There is putting people into the employment workplace with a capacity
to work, employability, and there is taking them out of the workplace
and honing them for a particular business productivity. Employers
are doing the second task and sometimes FE colleges are able to
work alongside them and compete for that, but they do have this
primary role of actually getting people fit for work in the first
place related to the local economy. So I am sure you are right,
this capturing of them and relating them to the strong qualifications
structure does slow down their flexibility, and some of them have
argued to us that they should have the ability to accredit their
own courses. Of course, one of the problems with this world is
that there are so many accrediting bodies and so many courses,
so that option is a bit of a dilemma.

_Task instructions_:
1: In the passage on FE colleges and employability, what have some colleges argued they should be able to do?
2: Return the text of the passage on FE colleges and employability between "There is putting" and "of a dilemma.", inclusive.
3: Resume the passage on FE colleges and employability after its final sentence.

_Data excerpt_:

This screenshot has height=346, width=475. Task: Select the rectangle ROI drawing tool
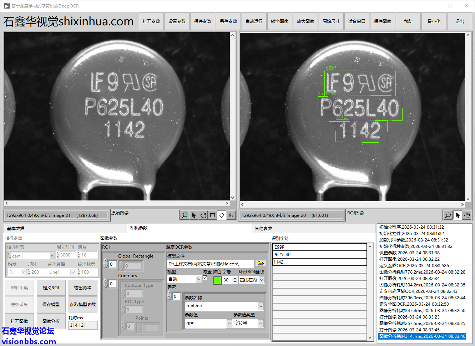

_Results in order_:
1: They have argued that they should be able to accredit their own courses.

2:
There is putting people into the employment workplace with a capacity
to work, employability, and there is taking them out of the workplace
and honing them for a particular business productivity. Employers
are doing the second task and sometimes FE colleges are able to
work alongside them and compete for that, but they do have this
primary role of actually getting people fit for work in the first
place related to the local economy. So I am sure you are right,
this capturing of them and relating them to the strong qualifications
structure does slow down their flexibility, and some of them have
argued to us that they should have the ability to accredit their
own courses. Of course, one of the problems with this world is
that there are so many accrediting bodies and so many courses,
so that option is a bit of a dilemma.

3:
Q161 Chairman: Is there not another
problem, because FE is incredibly flexible when it is looking
for money? A principal sitting there with his or her team is incredibly
adept, in my experience, of saying, "Oh, there's some new
money from the DWP, there's a bit of money from the Home Office,
there's a bit of money here," and the reason they are not
focused on a core mission is very often because they are desperate
for money and so, like a lot of organisations, they lose the plot
because they are chasing money to employ people to keep the place
running.
Sir Andrew Foster: I must say,
I got asked exactly that question at the AoC event yesterday and
my response would be that so much initiativitis ends up giving
a fuzzy reputation and actually one of the reasons why colleges
feel aggrieved is because they say, "Government, we have
responded to you here, we have responded to you there, and we
still don't get the money that you promised us." I think
that clarity of purpose about what it is the Government wants
this sector to do in the medium to long term and a degree more
of reliability of the money focused around a longer term purpose
would actually lead to FE colleges having some more independence
and not being as dependent all the time on where the Government
is on issues. It is for that reason that I argue for economic
skills and employability.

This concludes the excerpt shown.